## [SELECTED PASSAGE]
------------------------------------------------

On My Radar | What life during The Great Staggering is going to look like

Level 4 lockdown restrictions, which kicked in on Friday, might seem like a reprieve after five weeks of isolation, but, for most of us, things haven’t really changed – and aren’t going to change for some time
Level 4 lockdown restrictions, which kicked in on Friday, might seem like a reprieve after five weeks of isolation, but, for most of us, things haven’t really changed – and aren’t going to change for some time

Level 4 lockdown restrictions, which kicked in on Friday, might seem like a reprieve after five weeks of isolation, but, for most of us, things haven’t really changed – and aren’t going to change for some time.

So while you dream of a return to normality, here’s a reality check on what life during The Great Staggering is going to look like.

(Spoiler alert, there is no going back to “normal”.)

Your work life

During level 4 of the Covid-19 coronavirus lockdown, a third of the workforce of some companies will be able to return to work. If you work for a large corporate, be prepared to be met with a very different office environment.

Global commercial real estate company Cushman & Wakefield already has a clear vision of how to gradually get a workforce back into the office as the lockdown eases.

The company has already helped 10 000 organisations in China move nearly 1 million people back to work, so it has a tried and tested system that is based on World Health Organisation (WHO) data and medical advice.

No company will simply open its doors for the entire workforce to return on the same day, at the same time. The considerations go beyond the number of people in a building, but factor in the number of people having to commute to work. Easing the density of people on public transport during rush hour is a huge concern, so expect to be allocated shifts, instead of the traditional 9am to 5pm office hours model.

Ironically, office workers around the world have long been asking for flexibility from a rigid eight-hour workday, first introduced in the 19th century. Corporate companies are now forced to cede that long overdue freedom to their workforce.

When you first enter your post-lockdown office environment, there will be new spatial designs as well as new workplace physical distancing rules to adhere to.

------------------------------------------------

## [DATA SECTION]
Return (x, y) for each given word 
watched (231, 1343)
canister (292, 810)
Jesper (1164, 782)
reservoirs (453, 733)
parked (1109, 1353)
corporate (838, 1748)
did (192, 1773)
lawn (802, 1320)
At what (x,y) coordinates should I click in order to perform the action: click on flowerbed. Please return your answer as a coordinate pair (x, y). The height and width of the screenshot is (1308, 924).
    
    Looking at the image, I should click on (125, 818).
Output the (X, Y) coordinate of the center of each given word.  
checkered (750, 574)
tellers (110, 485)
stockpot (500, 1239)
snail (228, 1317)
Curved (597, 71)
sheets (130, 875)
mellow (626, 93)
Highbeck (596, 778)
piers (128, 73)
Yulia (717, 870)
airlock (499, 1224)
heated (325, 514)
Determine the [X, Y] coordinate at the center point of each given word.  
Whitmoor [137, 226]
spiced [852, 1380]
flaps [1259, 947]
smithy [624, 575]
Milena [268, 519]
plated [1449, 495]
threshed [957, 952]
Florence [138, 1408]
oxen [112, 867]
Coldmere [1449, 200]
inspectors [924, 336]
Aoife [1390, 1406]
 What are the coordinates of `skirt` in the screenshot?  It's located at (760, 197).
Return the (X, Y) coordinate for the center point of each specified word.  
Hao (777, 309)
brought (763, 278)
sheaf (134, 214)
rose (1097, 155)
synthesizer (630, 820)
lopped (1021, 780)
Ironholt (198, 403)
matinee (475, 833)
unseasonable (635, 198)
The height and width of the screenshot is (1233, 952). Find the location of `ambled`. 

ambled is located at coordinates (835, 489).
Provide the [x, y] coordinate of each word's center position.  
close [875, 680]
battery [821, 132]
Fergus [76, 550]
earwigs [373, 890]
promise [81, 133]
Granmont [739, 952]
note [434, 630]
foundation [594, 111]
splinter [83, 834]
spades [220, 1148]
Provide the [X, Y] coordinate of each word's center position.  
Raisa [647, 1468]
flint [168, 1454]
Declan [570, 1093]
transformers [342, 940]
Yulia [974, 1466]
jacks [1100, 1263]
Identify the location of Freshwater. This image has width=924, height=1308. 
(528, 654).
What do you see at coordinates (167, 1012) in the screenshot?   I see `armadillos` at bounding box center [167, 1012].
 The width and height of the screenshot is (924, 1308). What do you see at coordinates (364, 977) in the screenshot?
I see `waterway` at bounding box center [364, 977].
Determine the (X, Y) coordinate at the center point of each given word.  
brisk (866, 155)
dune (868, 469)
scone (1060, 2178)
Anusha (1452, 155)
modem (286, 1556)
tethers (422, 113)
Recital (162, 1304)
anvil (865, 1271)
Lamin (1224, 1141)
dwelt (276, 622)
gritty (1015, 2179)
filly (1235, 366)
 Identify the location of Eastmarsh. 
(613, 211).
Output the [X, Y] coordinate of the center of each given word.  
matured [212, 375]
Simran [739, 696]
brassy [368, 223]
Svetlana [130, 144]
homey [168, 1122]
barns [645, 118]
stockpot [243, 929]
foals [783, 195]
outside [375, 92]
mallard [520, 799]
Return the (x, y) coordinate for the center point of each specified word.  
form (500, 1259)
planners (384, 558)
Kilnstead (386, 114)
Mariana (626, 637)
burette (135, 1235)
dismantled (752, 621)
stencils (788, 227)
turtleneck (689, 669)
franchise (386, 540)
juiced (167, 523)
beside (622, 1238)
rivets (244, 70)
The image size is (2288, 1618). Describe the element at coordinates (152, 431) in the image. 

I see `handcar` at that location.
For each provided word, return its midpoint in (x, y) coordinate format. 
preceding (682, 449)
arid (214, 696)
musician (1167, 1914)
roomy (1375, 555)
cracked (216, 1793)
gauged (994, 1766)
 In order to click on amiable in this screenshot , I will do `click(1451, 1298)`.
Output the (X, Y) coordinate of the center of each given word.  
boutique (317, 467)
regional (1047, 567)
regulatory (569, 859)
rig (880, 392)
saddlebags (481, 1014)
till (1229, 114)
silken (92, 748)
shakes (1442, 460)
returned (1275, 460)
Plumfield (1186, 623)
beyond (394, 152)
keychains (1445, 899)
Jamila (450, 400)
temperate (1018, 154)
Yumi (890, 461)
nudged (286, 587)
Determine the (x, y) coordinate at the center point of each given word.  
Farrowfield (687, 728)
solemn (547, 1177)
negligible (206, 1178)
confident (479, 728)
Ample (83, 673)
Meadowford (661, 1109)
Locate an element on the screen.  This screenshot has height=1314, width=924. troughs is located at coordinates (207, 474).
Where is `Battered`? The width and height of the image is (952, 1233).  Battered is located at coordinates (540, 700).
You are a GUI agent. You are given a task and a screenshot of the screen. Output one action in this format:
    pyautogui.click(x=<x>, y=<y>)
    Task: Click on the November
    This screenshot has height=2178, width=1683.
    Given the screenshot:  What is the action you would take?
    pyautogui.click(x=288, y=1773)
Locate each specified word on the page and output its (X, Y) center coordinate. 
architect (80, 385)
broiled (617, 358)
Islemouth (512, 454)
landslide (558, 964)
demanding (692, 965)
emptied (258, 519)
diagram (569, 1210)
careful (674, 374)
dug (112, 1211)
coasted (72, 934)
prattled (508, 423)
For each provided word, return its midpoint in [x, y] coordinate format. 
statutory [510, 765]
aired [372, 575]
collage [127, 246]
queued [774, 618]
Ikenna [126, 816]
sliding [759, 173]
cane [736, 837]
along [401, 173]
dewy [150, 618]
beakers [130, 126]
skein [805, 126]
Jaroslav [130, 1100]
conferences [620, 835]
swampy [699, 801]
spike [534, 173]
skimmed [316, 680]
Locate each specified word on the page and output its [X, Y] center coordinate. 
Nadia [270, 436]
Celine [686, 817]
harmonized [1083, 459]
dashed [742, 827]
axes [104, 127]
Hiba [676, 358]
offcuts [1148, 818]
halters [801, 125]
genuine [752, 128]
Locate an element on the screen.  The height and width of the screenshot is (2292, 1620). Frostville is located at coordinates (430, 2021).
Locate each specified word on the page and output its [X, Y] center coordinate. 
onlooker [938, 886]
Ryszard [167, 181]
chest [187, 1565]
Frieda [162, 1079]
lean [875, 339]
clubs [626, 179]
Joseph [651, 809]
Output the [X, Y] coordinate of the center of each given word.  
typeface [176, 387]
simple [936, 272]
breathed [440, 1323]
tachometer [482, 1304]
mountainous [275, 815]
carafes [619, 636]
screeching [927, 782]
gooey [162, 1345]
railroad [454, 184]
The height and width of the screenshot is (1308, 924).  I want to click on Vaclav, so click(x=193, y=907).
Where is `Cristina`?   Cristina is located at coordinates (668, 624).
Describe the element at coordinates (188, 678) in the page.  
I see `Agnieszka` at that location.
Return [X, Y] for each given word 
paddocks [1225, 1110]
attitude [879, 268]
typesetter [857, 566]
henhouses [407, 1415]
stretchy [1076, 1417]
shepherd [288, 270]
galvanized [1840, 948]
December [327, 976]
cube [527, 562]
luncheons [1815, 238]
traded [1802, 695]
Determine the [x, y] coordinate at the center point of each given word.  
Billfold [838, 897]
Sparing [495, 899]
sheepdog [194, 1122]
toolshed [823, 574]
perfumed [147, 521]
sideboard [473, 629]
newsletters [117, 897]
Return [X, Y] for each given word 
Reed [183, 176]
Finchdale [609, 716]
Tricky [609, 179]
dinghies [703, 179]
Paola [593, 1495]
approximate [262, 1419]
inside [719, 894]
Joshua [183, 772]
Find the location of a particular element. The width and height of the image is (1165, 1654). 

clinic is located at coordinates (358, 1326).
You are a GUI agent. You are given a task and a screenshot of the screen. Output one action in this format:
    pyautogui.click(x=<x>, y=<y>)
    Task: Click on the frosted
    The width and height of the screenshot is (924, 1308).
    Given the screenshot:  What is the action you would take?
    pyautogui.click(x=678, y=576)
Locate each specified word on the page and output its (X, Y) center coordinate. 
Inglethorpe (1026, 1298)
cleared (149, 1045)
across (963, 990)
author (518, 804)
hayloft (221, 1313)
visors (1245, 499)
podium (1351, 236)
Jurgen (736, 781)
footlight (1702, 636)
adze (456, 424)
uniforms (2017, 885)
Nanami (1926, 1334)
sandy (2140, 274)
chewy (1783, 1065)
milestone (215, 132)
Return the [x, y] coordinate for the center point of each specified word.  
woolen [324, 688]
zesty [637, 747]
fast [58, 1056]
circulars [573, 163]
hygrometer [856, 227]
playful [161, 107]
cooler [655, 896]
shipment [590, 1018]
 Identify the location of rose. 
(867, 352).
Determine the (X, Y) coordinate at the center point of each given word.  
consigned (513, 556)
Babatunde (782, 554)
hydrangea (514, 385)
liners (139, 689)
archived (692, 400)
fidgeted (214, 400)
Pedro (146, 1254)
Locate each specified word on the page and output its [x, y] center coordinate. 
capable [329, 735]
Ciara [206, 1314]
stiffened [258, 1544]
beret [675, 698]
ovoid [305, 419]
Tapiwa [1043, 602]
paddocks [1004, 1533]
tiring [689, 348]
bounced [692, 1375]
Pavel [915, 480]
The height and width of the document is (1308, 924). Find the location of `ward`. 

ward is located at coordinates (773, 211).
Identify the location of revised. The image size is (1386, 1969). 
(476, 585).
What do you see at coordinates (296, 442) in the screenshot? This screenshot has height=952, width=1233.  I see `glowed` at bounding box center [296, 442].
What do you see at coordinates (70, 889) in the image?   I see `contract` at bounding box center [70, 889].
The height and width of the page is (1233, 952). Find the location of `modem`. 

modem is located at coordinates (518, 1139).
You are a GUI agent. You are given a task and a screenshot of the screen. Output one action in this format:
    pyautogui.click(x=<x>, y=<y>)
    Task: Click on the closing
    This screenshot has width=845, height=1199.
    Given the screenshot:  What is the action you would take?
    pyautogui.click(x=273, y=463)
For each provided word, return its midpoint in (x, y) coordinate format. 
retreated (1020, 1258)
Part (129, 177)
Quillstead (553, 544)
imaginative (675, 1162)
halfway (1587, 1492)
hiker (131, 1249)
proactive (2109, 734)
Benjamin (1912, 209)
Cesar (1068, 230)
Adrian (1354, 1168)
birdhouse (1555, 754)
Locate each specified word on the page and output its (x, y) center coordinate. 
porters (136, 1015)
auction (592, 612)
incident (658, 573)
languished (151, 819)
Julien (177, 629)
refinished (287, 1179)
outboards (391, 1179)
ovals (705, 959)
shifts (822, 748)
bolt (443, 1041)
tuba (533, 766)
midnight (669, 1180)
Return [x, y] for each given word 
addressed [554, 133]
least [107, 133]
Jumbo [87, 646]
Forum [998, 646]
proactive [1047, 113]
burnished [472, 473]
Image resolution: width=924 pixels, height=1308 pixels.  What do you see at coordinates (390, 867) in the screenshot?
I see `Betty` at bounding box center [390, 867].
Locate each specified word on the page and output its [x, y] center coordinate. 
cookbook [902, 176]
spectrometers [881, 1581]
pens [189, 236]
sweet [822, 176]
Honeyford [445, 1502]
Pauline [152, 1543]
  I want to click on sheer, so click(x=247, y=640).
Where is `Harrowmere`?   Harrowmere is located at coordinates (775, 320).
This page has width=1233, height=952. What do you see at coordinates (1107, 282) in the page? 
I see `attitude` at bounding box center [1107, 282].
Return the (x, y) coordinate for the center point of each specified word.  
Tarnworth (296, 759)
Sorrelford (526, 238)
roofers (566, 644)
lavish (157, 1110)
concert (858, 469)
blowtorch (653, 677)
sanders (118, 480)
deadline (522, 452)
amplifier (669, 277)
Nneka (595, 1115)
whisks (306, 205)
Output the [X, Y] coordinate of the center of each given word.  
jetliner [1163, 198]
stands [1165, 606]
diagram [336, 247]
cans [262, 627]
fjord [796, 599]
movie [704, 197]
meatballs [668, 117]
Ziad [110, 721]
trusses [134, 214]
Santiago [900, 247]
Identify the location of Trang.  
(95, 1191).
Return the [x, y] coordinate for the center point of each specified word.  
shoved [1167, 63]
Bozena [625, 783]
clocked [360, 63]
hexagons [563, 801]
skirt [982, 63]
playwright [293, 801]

------------------------------------------------

## [PROBLEM 1]
List every change the lockdown article's "Your work life" section says office workers will face on returning to work.
## [PROBLEM 2]
According to the lockdown article, why should workers expect to be allocated shifts rather than keep the traditional 9am to 5pm hours?
## [PROBLEM 3]
Reproduce the passage of the lockdown article starting with "On My Radar" and going on through "for some time.".

## [RESPONSE AREA 1]
- A very different office environment
- Allocated shifts instead of the traditional 9am to 5pm office hours model
- New spatial designs
- New workplace physical distancing rules to adhere to

## [RESPONSE AREA 2]
Planning the return to work covers more than the number of people in a building. It also takes into account how many people have to commute. Easing the density of people on public transport during rush hour is a huge concern, so shifts replace the usual office hours.

## [RESPONSE AREA 3]
On My Radar | What life during The Great Staggering is going to look like

Level 4 lockdown restrictions, which kicked in on Friday, might seem like a reprieve after five weeks of isolation, but, for most of us, things haven’t really changed – and aren’t going to change for some time
Level 4 lockdown restrictions, which kicked in on Friday, might seem like a reprieve after five weeks of isolation, but, for most of us, things haven’t really changed – and aren’t going to change for some time

Level 4 lockdown restrictions, which kicked in on Friday, might seem like a reprieve after five weeks of isolation, but, for most of us, things haven’t really changed – and aren’t going to change for some time.